For those who choose to remain silent on this issue or fail to step up yet espouse that they believe in the equal value of human life, I am frightened. For those who are apathetic about this tragedy, I am frightened. For those who believe that this child's life is worth less than your own, I am frightened.
We as disability advocates have stepped up and put this issue into view. We have done the work to make people aware. We have spoken up for those who cannot speak for themselves. We are telling you that Baby Emilio's life is not worth less than any other child's. His life is not "futile" to his mother who is fighting to keep him alive.
We are asking that his life be accorded the same dignity and respect that yours is or your child's is. Many who are willing to stand by and allow this, I fear , will only understand when a loved one is in the same position.
3 comments:
Taking the choice out of his mother's hands is just wrong. It's a huge infringement on family rights.
I think you have misunderstood the law. It is not about disabilities. That is quite misleading and I believe deliberately inflammatory.
Under the law, if you can find another hospital or facility that will treat you, you are fully capable of transfering there. If you can find someone who is willing to give you this care, you can certainly do so. It is not a death sentence pronounced on a person with no recourse and no other options. It simply means that a hospital is not required to treat you if it determines that such treatment is futile. It does not require someone else to treat YOU for something that only YOU want.
I think you have misunderstood my post.

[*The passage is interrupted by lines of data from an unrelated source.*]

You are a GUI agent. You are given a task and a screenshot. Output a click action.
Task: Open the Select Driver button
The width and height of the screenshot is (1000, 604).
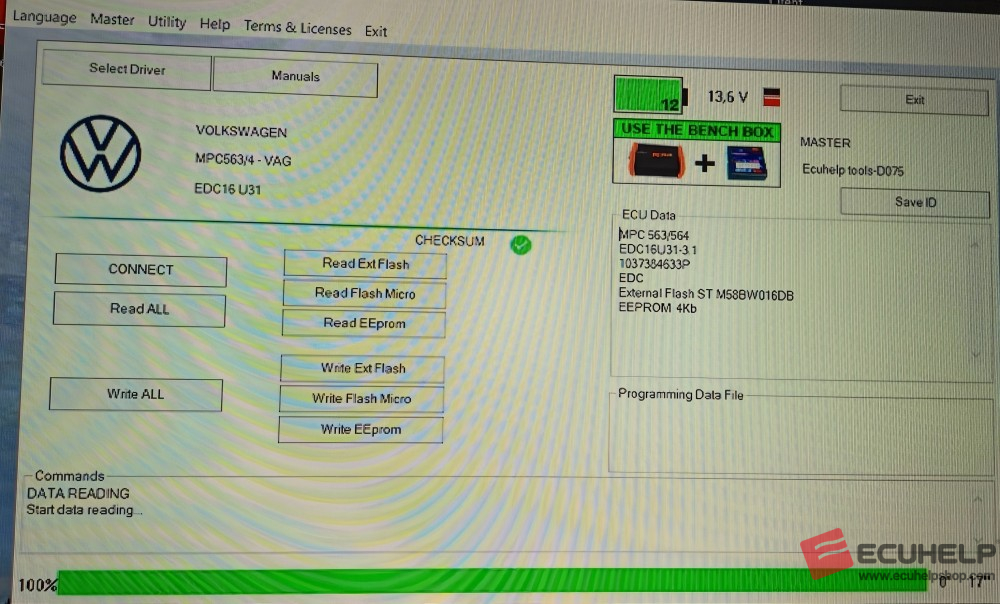(127, 70)
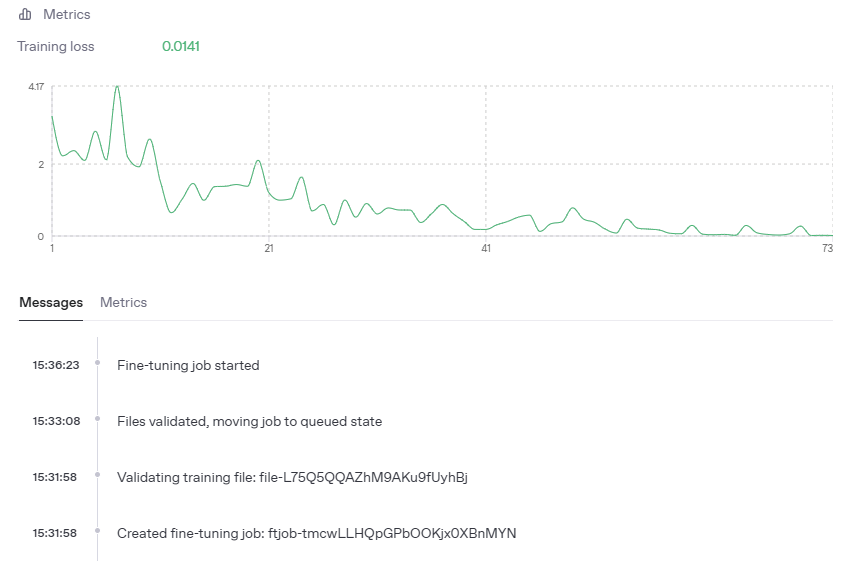This screenshot has height=562, width=847.
Task: Click the Created fine-tuning job message
Action: (316, 533)

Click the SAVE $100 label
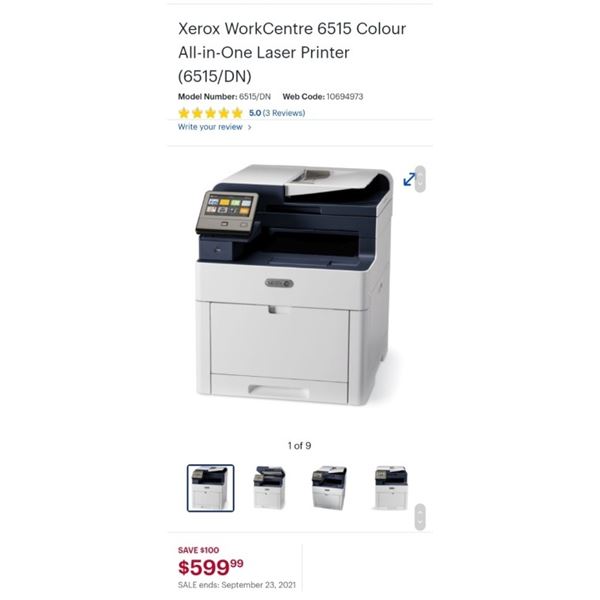tap(198, 550)
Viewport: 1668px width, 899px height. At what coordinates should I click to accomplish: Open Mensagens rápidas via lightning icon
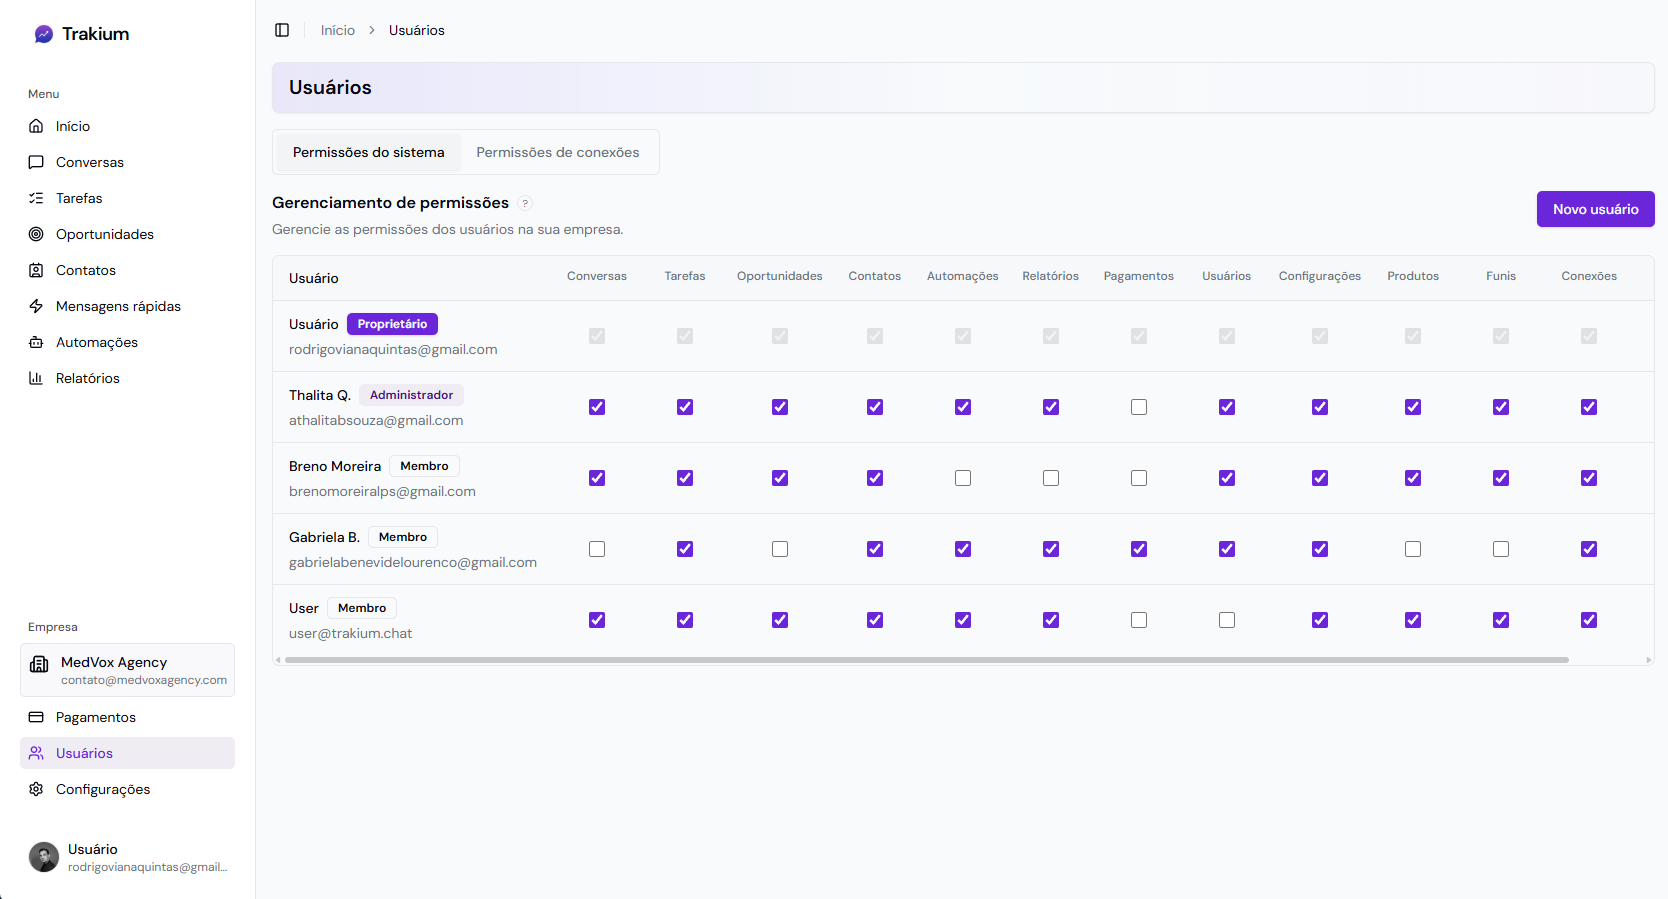pos(36,306)
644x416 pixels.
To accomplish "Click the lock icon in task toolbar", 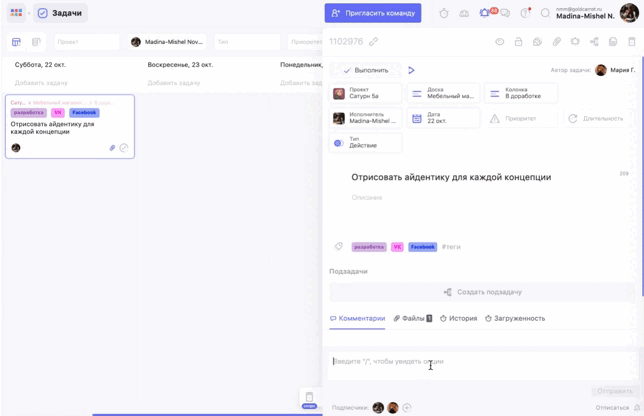I will click(x=518, y=42).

Let's go over the law and the ponts you raise. Under the law you are given only 10 days to find another hospital or facility to go to or care will be withdrawn. It is a death sentence if you cannot find the other place in 10 days (not much time is it?)and the care is keeping you alive. It is a death sentence if the hospital "is not required to treat you" - if you can't breathe without a respirator e.g. It is a death sentence no matter what your family wants- a mother of a child e.g. As to your last sentence as to what I want - I want to stay alive and I have no qualms about speaking up for myself or others on that issue . If you choose to see that as entitlement, so be it.